Arthur Ruppin was known as the father of Zionist settlement and the father of Jewish sociology, titles that reflect his two convergent careers.
Born in Germany to an affluent family that had fallen on bad times, Ruppin at the age of 15 had to leave high school in order to get a job. He received his high school diploma in 1899 as an external student, and went on to study law and economics in the university, earning a doctorate, and then working for several years in a court.
While working in law, Ruppin also launched what was to become a career in sociology, directing Berlins Bureau for Jewish Statistics and Demography from 1902 to 1907. His sociological research, which he began publishing in the early 1900s, strengthened Ruppins connection with his own Jewish roots. In 1907, he was sent by the Jewish Agency to Eretz Yisrael to assess the possibilities for Zionist settlement there; one year later he himself moved to Eretz Yisrael, settling in Jaffa and directing the Zionist Organizations Eretz Yisrael Office, which was responsible for acquiring land and establishing Jewish settlements all over the country.

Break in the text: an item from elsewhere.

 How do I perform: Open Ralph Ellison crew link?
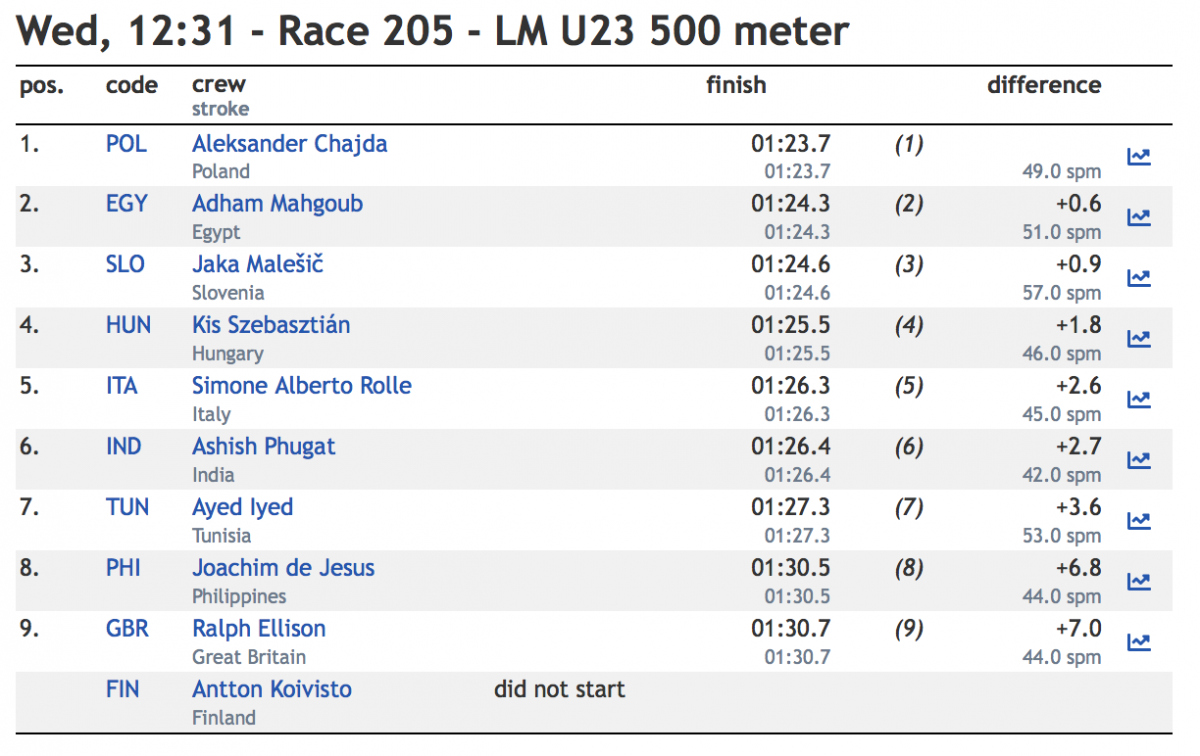click(259, 629)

From this point on, Ruppin labored tirelessly for Jewish settlement. He became an advocate of pragmatic Zionism, believing that the most immediate need was to amass land and, through a variety of urban and rural communities, systematically settle the country and thus build a state. Coinciding with the period of the Second Aliyah, Ruppins efforts affirmed the importance of Jewish labor and Jewish settlements, and offered official support to the pioneers.

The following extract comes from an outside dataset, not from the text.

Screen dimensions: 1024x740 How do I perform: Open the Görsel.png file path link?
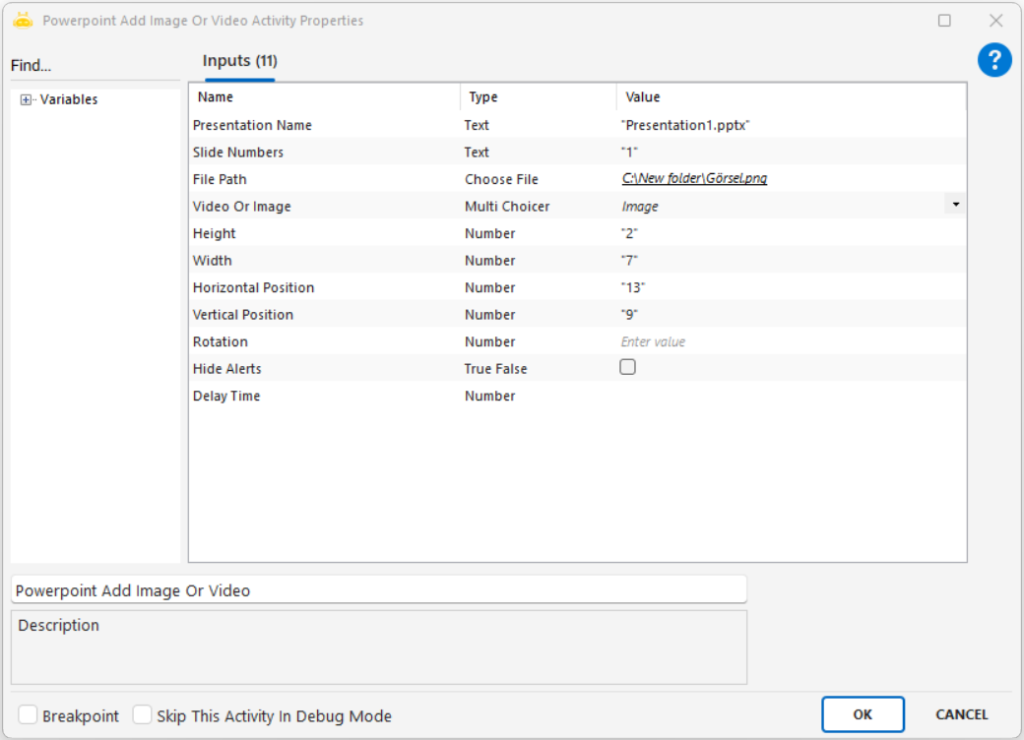[x=694, y=179]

Ruppins interest was in lands throughout the country, and he was instrumental in obtaining financial assistance for Ahuzat Bayit, later Tel Aviv, as well as in acquiring land on the Carmel, in the Jezreel Valley, and in Jerusalem. He also promoted a variety of settlement possibilities, including the kibbutz, agricultural farms, and types of cooperatives. It is here that Ruppins background in demography and sociology helped map out the settlement of the Yishuv. Although initially a supporter of Brit Shalom, which called for a bi-national state in Palestine, he rejected the idea following the Arab riots of 1929, insisting on the need for a single Jewish state. In Ruppins opinion, the practical opportunity for realizing this goal rested on the successful acquisition and settlement of land.
In 1926, Ruppin joined the faculty of Hebrew University and taught sociology of the Jews. He combined his academic responsibilities and research with public interest work. He assisted in settling the mass of German immigrants during the Nazi rise to power, and in the absorption of Yemenite Jews. He died in Jerusalem in 1943.